SOURCE INFORMATION:
━━━━━━━━
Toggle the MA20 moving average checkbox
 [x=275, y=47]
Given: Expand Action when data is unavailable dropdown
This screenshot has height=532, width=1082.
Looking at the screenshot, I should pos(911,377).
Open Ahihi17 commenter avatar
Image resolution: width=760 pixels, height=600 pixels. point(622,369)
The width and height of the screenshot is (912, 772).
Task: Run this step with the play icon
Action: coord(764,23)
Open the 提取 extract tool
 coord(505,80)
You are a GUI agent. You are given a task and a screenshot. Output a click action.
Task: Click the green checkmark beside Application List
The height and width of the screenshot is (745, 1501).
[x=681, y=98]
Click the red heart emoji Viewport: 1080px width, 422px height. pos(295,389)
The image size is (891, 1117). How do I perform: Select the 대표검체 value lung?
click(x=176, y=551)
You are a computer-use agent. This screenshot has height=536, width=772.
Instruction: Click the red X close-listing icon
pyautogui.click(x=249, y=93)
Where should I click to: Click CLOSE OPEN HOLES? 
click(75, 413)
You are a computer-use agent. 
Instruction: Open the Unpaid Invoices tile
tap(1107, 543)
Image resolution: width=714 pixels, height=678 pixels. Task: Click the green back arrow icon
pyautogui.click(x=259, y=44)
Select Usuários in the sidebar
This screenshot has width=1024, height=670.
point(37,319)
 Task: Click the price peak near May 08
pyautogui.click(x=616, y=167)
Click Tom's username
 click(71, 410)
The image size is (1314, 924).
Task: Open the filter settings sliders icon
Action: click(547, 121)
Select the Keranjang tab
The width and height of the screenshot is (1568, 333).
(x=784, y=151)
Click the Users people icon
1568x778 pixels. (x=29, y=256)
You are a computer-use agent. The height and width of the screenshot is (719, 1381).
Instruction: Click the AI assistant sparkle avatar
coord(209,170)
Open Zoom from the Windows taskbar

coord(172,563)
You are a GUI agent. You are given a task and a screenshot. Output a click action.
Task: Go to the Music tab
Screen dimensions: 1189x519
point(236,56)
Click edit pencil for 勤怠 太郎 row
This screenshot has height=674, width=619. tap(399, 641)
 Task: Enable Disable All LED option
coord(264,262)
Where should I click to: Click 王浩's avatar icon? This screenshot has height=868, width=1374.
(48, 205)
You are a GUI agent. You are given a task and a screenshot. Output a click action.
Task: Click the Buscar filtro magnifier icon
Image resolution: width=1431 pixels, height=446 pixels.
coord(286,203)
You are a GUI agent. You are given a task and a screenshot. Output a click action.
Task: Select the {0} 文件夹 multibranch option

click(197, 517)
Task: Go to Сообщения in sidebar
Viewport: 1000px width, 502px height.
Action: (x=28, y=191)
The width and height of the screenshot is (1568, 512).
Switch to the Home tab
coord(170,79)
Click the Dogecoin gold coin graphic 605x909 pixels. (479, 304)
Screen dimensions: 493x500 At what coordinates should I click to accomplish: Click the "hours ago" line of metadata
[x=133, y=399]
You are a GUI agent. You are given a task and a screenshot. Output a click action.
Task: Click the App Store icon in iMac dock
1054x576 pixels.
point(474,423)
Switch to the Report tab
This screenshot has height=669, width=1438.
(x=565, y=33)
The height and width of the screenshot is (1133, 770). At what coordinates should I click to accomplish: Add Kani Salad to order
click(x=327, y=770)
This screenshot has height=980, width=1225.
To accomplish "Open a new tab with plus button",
━━━━━━━━
ACTIVITY: Every line of the listing above that contains "sidebar" is to be copied.

RESULT OF THE EXERCISE:
Select Usuários in the sidebar
Task: Go to Сообщения in sidebar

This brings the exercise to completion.